Arizona didn’t always have such a severe backlog. In May, the governor’s office and state health department had to extend a three-weekend “testing blitz” for two more weekends after they failed to attract even 10,000 people for testing every Saturday. And Ducey said as recently as June 11 that the state was in good enough shape to continue reopening.

In recent weeks, as the number of cases in the state skyrocketed, so did the demand for tests. More than 900 people showed up to a single testing event on June 18, according to local news reports, leaving residents waiting up to 13 hours in 100-degree heat. Seven hours after the event was scheduled to end, organizers started turning people away—some of whom had lined up before the event started.

“At some point, we had to cut it off because we didn’t have enough tests, and our staff and volunteers were being pushed to the limit because of the heat,” Tomás León, the senior vice president of marketing and Strategy at Equality Health, told The Arizona Republic.

The day before, Sonora Quest had received 12,000 test orders—a record number for the laboratory, and double its capacity, according to Reuters. Two weeks later, the testing backlog caused the lab to miss a deadline to report new coronavirus cases to the Arizona Department of Health Services. Sonya Engle, the lab’s chief operating officer, told a local radio station that Sonora Quest was looking to add a third testing platform that would enable it to process 40,000 coronavirus tests per day—but according to Reuters, the platform isn’t slated to arrive until August.

Cara Christ, the director of the Arizona Department of Health Services, admitted that the number of testing requests that weekend had taken the agency by surprise. When they reached out to the laboratories to provide support, she said, they learned that the labs were running low on reagents and other materials necessary to run the tests.

“I think that even Sonora Quest was surprised by the recent demand in testing,” Christ said, adding that the department had been “working with our federal partners to address each of those issues of the past couple of weeks.” (Sonora Quest did not respond to several emails seeking comment.)
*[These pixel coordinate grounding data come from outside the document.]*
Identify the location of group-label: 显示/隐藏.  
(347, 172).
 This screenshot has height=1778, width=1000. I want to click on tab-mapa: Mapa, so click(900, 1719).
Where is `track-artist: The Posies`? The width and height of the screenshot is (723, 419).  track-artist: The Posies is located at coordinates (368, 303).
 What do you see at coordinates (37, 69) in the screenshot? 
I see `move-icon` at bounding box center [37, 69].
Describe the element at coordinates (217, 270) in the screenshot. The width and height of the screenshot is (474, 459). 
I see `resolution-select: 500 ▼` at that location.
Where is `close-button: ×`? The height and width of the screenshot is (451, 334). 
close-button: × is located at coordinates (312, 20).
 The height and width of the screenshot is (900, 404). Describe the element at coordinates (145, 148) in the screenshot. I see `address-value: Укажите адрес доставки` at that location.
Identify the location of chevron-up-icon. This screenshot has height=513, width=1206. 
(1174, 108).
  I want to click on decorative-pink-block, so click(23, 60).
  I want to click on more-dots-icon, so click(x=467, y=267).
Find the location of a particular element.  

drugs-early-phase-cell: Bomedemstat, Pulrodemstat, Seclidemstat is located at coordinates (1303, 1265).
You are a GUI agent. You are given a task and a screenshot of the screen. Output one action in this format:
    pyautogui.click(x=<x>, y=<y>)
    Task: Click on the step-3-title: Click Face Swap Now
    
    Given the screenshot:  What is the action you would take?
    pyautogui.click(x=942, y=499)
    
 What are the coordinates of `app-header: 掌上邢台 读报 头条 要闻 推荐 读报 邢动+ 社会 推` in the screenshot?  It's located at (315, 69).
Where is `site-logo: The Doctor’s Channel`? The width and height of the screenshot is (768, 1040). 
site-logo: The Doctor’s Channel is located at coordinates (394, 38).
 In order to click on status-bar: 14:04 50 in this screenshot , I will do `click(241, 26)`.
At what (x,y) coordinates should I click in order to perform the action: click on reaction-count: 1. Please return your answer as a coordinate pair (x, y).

Asked why the governor’s office did not anticipate a surge in demand, based on the catastrophic outbreaks in states like New York, Ruiz said these surges were “dynamic” and that strategies would “vary based on the state and what they’re seeing in terms of their case increases.” He added that the governor’s office planned to announce a project with a private lab this week that would “exponentially increase” the state’s testing capacity.

Meanwhile, Barry is still checking his CVS account daily, waiting for his test results.

There is no leadership from the White House or the governor’s office. Their failures have created a humanitarian catastrophe in Arizona.

Stay at home. Wear a mask. Wash your hands frequently. Don’t touch your face. Stay at least six feet apart from others if you must go out in public. Do your part. The life you save may well be your own.